(Stored dataset items)
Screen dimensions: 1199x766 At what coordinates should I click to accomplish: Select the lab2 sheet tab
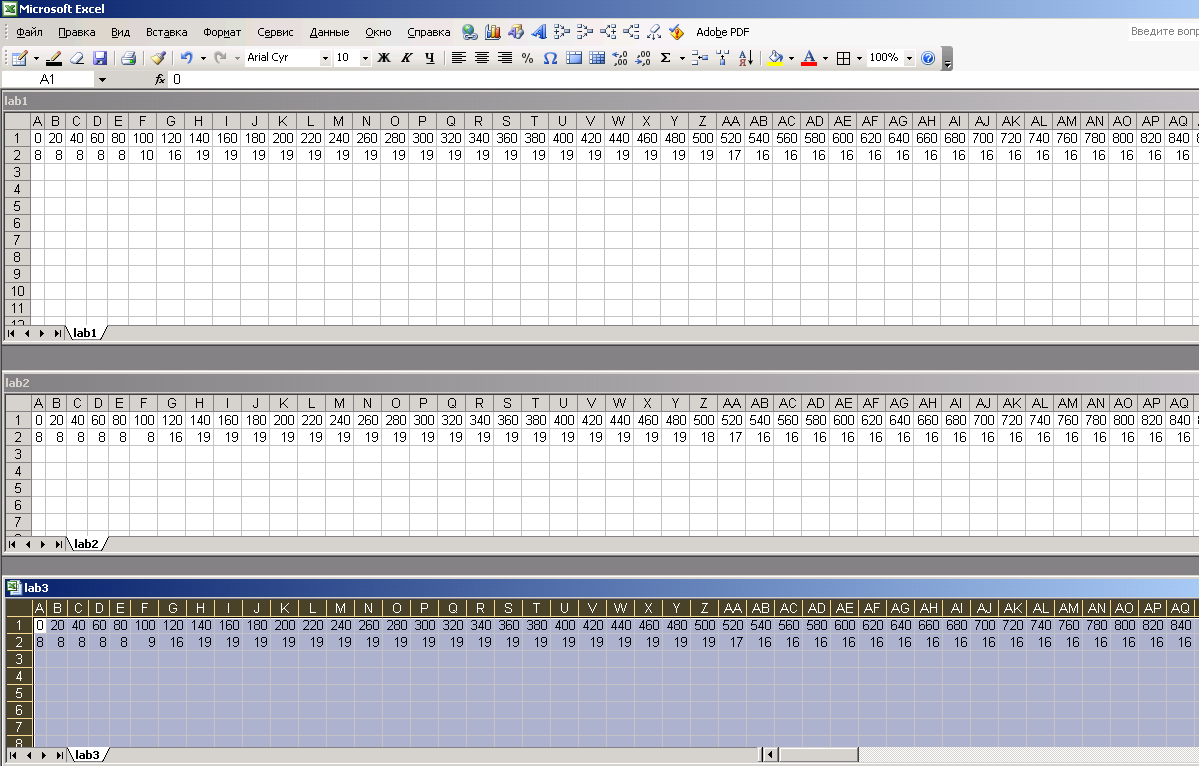86,544
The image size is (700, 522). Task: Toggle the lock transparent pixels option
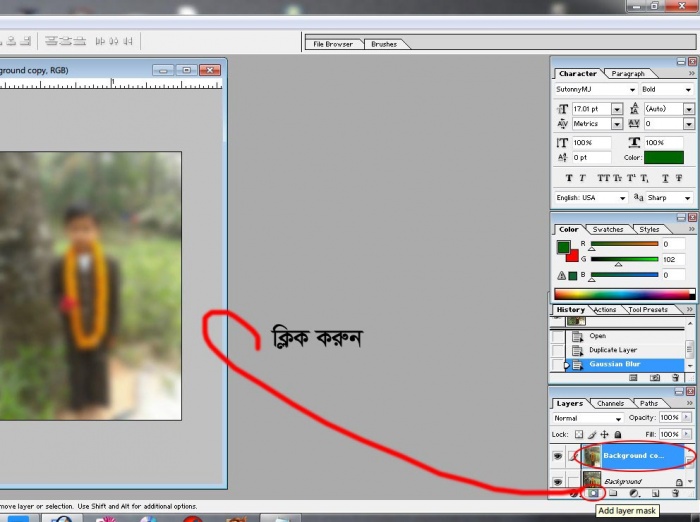pos(581,434)
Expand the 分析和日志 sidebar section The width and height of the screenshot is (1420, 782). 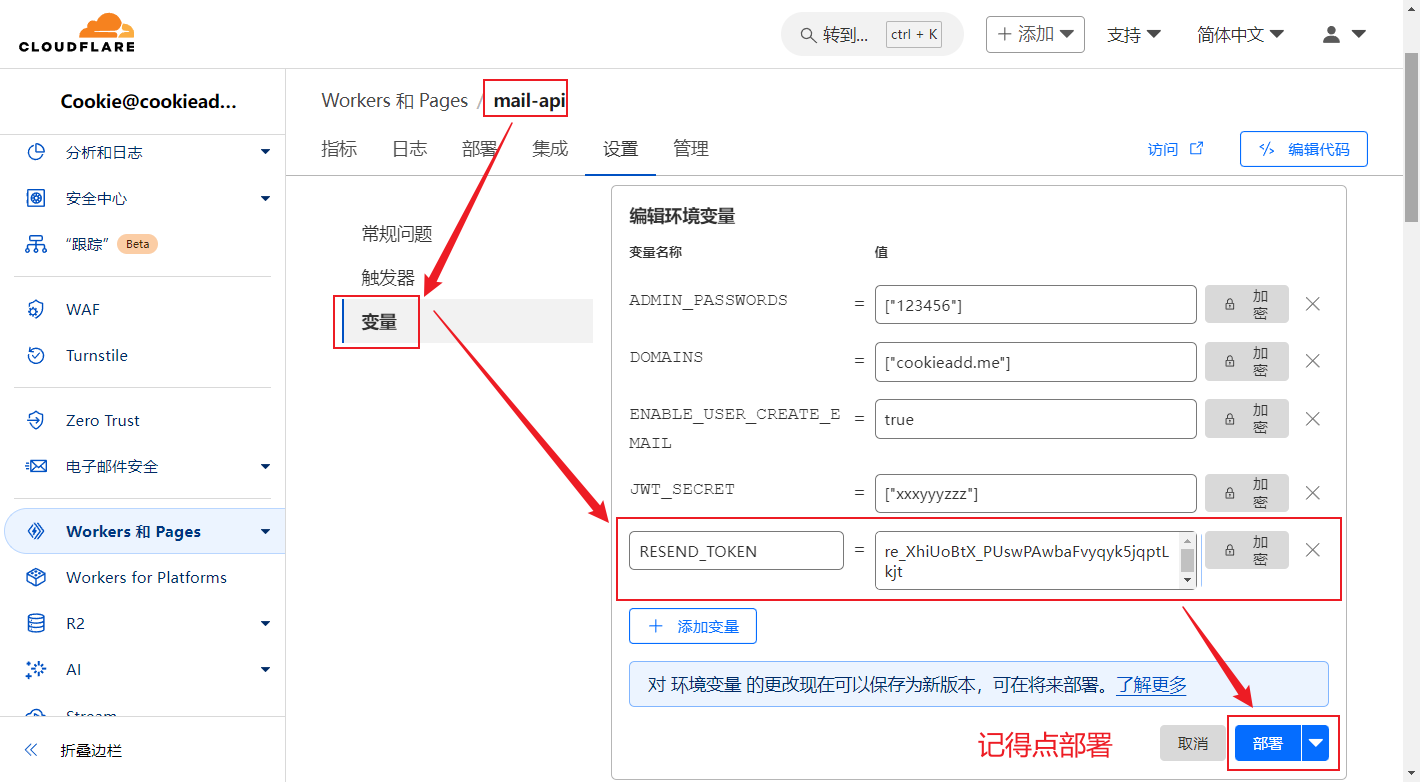[265, 152]
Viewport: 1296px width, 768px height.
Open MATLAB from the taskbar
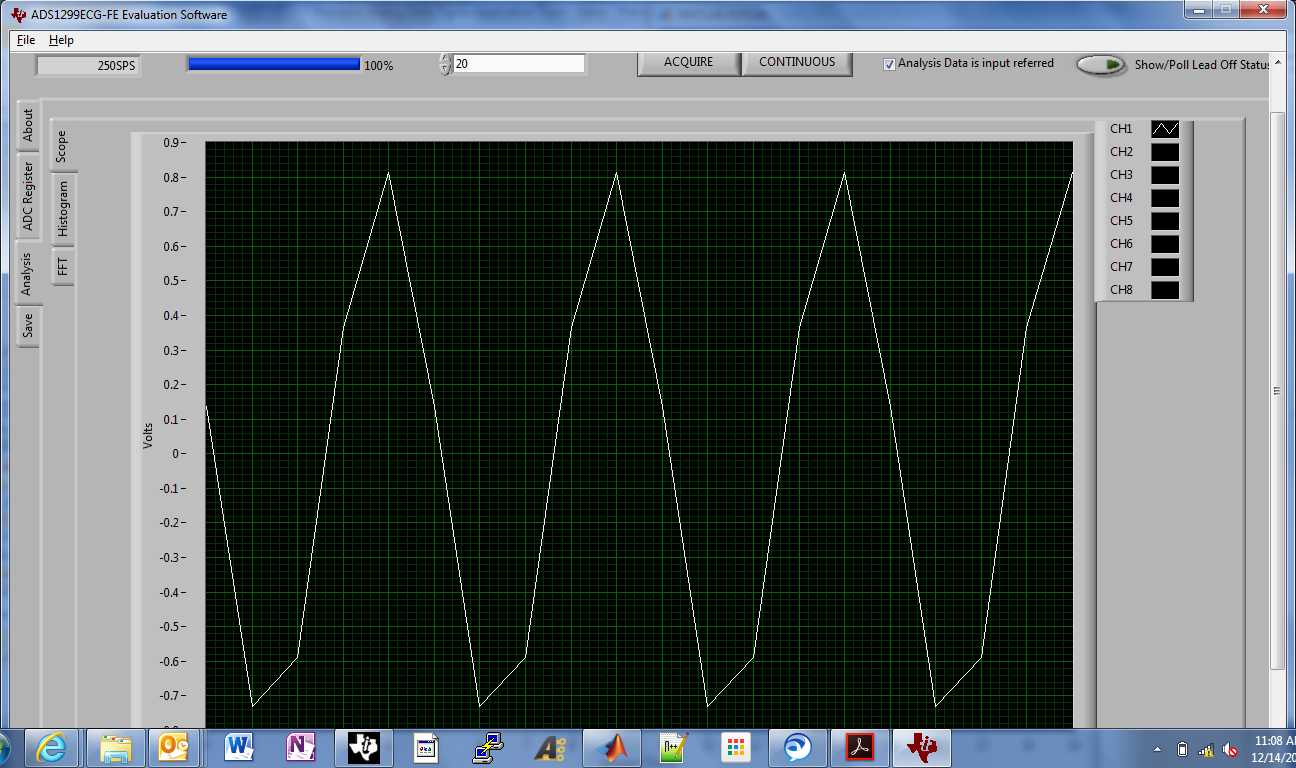(612, 747)
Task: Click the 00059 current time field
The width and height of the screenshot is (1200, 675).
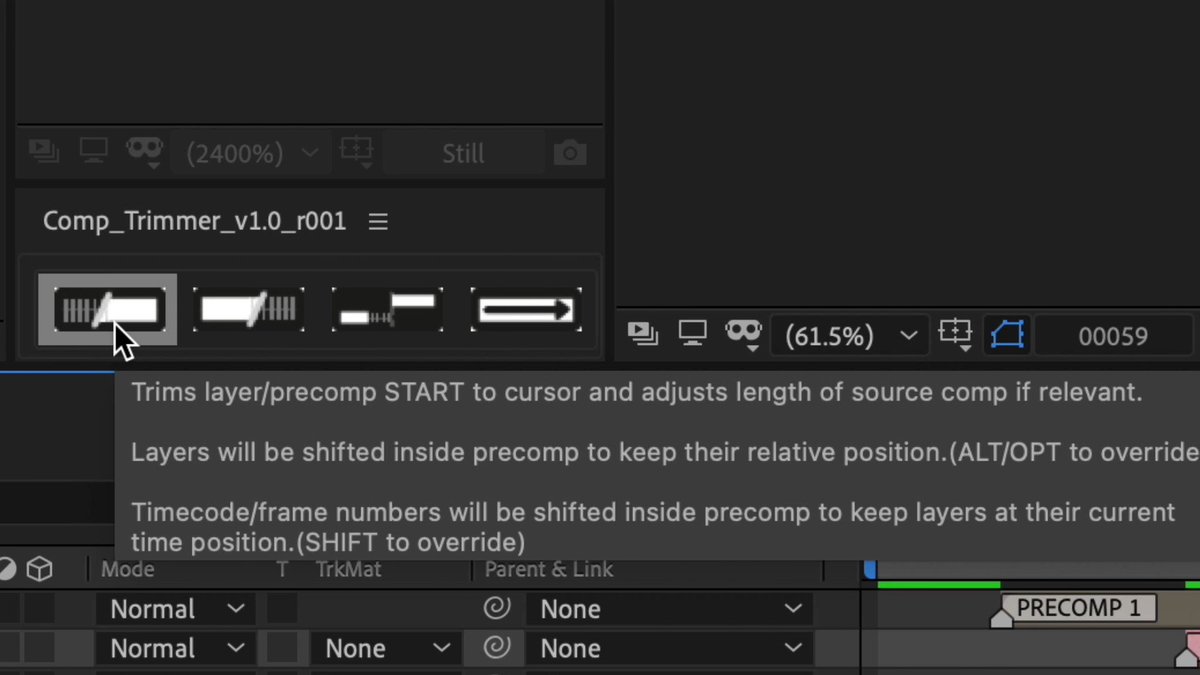Action: [x=1113, y=337]
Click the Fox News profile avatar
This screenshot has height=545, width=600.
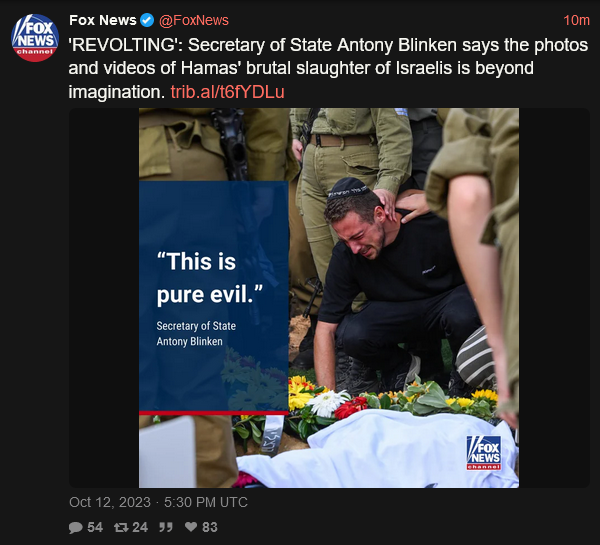point(35,38)
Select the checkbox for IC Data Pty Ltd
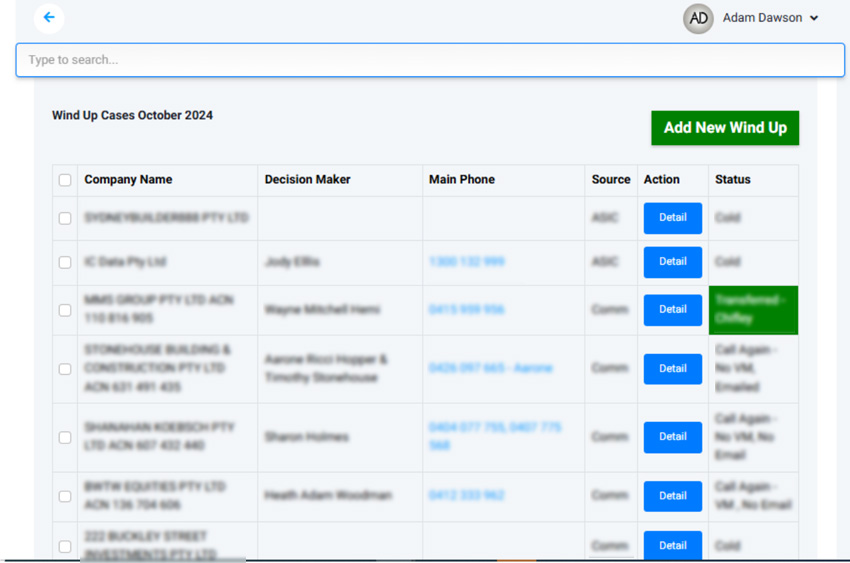This screenshot has width=850, height=563. [x=65, y=262]
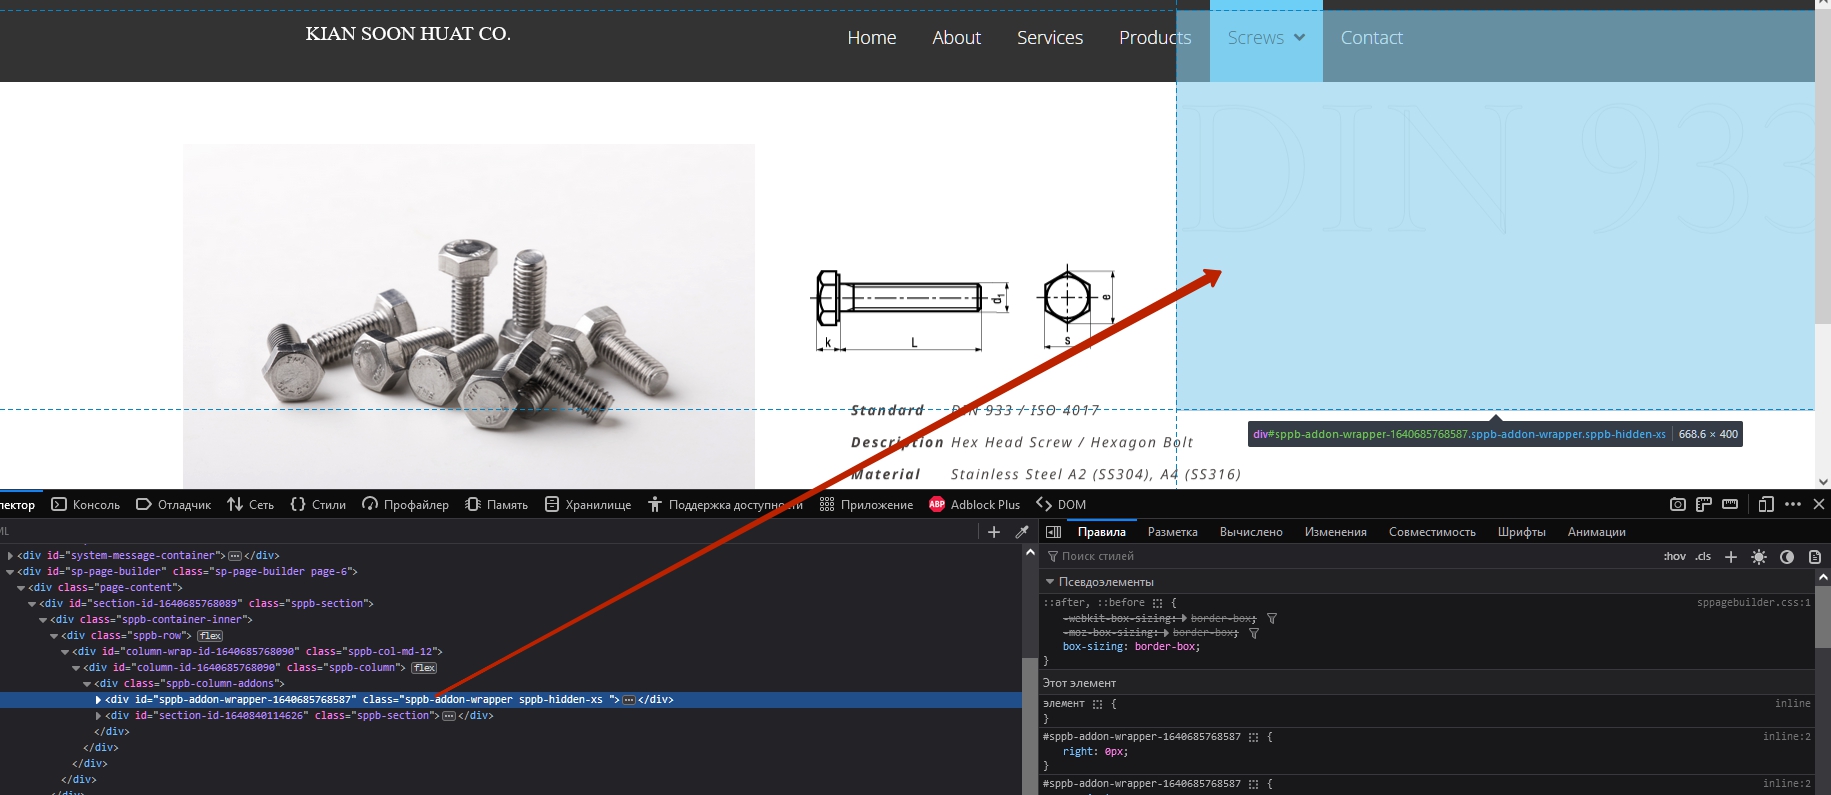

§ **WORK TASK**
Nothing but the lines from the line holding "Open MATLAB from the taskbar" through the last line of the entries above is to be reproduced, exactly and without pictures.

§ **REPLY TO THE TASK**
Open MATLAB from the taskbar
(612, 747)
Task: Click the 00059 current time field
The width and height of the screenshot is (1200, 675).
Action: [x=1113, y=337]
Click the Fox News profile avatar
This screenshot has height=545, width=600.
point(35,38)
Select the checkbox for IC Data Pty Ltd
This screenshot has width=850, height=563. [x=65, y=262]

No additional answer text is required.